Aujourd’hui, le seul texte juridique régulant le marché de la surveillance est l‘Arrangement de Wassenaar, un régime multilatéral de contrôle des exportations mis en place en 1996 par 33 États. Ce n’est pas assez. D’ailleurs, ni la Chine ni Israël ne sont signataires de ce traité.
Il faut faire plus et mieux :
- Les gouvernements doivent veiller à ce que ces outils ne soient pas utilisés pour cibler illégalement les défenseurs des droits de l’homme et la société civile ;
- Les exportations de technologies de surveillance vers des États tels que le Maroc, où il existe un risque substantiel que l’exportation en question soit utilisée pour violer les droits humains, doivent être stoppés ;
- Un moratoire sur l’export des armes numériques : les gouvernements doivent soutenir l’appel à la suspension temporaire de la vente, du transfert et de l’utilisation des technologies de surveillance à l’échelle mondiale.
C’est le sens de la lettre ouverte que Nothing2Hide a signé en compagnie de 28 experts indépendants et 146 organisations et associations.
Vous aussi vous pouvez agir et signer la pétition lancée par Amnesty International.

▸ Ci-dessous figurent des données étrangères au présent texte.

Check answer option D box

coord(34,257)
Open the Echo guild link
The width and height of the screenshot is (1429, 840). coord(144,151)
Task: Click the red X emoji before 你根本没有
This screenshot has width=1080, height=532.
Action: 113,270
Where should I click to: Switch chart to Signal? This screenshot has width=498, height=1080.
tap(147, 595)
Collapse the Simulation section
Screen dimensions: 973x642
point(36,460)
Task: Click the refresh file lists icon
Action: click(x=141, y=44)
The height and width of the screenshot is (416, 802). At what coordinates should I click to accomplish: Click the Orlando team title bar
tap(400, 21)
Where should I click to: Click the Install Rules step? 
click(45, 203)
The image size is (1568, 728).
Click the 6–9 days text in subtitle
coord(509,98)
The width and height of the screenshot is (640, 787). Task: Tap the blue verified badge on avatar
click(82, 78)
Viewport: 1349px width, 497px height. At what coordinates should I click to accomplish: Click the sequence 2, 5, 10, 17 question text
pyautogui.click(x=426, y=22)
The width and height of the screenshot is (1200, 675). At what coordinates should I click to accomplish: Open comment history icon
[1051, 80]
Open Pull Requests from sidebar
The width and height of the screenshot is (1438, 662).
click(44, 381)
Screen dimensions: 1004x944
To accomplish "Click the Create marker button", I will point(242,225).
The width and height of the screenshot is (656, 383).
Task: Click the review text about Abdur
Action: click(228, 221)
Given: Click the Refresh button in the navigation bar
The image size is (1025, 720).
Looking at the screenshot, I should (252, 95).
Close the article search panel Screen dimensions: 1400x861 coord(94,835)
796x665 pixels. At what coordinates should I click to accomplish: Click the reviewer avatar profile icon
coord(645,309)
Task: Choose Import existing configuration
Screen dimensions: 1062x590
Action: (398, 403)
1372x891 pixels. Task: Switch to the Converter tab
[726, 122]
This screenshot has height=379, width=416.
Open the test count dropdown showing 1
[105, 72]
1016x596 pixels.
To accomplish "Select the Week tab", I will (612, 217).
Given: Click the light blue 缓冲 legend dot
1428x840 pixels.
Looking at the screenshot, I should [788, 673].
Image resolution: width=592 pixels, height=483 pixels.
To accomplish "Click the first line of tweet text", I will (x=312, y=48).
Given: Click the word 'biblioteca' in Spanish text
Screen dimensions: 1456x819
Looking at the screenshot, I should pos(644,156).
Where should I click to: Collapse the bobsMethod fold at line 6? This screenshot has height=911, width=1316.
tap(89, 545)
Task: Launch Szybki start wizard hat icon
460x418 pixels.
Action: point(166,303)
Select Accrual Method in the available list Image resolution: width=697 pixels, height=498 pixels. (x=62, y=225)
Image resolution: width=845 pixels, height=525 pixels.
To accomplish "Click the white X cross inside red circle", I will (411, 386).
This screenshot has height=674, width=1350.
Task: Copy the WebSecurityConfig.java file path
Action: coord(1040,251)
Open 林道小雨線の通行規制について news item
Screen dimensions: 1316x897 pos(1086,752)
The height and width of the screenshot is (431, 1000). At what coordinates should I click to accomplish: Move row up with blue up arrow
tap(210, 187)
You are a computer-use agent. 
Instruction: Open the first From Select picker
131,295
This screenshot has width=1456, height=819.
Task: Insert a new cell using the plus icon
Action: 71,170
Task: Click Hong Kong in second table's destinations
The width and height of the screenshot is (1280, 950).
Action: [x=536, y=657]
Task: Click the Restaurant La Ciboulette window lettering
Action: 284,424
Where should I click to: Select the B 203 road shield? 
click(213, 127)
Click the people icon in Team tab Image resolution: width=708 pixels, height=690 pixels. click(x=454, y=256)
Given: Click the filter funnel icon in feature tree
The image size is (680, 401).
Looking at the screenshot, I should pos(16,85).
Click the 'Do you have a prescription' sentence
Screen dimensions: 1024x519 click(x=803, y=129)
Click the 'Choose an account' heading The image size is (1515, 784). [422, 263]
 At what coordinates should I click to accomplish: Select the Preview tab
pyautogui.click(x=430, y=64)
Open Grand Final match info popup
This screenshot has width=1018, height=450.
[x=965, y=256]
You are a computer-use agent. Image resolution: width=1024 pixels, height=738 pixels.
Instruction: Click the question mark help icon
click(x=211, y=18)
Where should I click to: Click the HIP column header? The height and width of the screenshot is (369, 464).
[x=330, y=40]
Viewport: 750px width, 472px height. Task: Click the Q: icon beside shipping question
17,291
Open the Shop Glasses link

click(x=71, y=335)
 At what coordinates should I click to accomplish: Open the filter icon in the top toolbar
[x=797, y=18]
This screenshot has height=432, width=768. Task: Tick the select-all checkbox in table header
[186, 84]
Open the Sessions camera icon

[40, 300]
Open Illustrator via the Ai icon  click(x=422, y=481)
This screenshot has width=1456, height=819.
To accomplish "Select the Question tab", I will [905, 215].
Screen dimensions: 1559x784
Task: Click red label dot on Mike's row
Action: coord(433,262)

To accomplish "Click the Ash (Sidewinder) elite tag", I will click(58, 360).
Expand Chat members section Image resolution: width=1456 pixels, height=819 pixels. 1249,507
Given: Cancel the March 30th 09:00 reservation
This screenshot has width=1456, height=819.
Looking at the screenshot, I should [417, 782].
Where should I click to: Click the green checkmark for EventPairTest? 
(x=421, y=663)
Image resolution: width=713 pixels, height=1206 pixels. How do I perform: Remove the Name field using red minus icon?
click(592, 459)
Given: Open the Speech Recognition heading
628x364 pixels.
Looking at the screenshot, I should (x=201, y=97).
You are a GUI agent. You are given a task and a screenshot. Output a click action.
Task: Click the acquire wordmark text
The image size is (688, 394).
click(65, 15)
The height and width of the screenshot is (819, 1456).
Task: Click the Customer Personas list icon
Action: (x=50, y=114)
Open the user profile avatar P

Précédemment dans Nothing2Hide
- L’assemblée générale de Nothing2Hide s’est déroulée le 23 juin dernier. Les rapports moraux et comptables ont été approuvés à l’unanimité et notre Conseil d’administration a vu l’entrée de nouveaux membres. Comme toujours, le compte-rendu complet est accessible sur notre wiki.
- Le jeudi 16 août nous étions sur France Inter dans l’émission Le téléphone sonne en compagnie de Clémence Scottez, cheffe du service des Affaires économiques de la CNIL, pour discuter des smartphones et de leur gestion chaotique des données personnelles.
À venir dans Nothing2Hide
Revue de presse
- L’ONG Access Now publie une série de ressources destinées aux journalistes et activistes en Afghanistan pour protéger leur identité, leurs communications. Elles sont accessible en anglais, en farsi et en pachtoune.
- Le Citizen lab a publié un nouveau rapport sur Pegasus. En plus de la liste des 50 000 numéros de smartphone espionnés, le laboratoire de recherche canadien apporte les preuves techniques démontrant avec certitude que le logiciel espion a été utilisé entre juin 2020 et février 2021 pour mettre sous surveillance neuf activistes bahreïnis.
- I’ve Got Nothing to Hide’ and Other Misunderstandings of Privacy 28 pages – en anglais – sur l’absurdité de l’argument “je n’ai rien à cacher”
- et en français, toujours d’actualité : Lettre ouverte à (celles et) ceux qui n’ont rien à cacher
- Dans Ars Technica, on “découvre” que la société Zoom a menti sur le fait que les appels vidéos étaient chiffrés de bout en bout et a également caché le fait qu’elle transmettait les données personnelles de ses utilisateurs à Facebook et Google
- Jean-Marc de Nothing2Hide a été interviewé dans la newsletter de long courrier sur la censure et la surveillance au Vietnam
- Protonmail, le service de messagerie mail sécurisé, est au cœur de la tourmente. Peut-on encore l’utiliser en toute sécurité ? Comme souvent en sécurité numérique, la réponse est “ça dépend” (de votre modèle de menace). Pour tout comprendre, lisez l’article très complet de Numerama sur le sujet : 4 questions pour comprendre la polémique.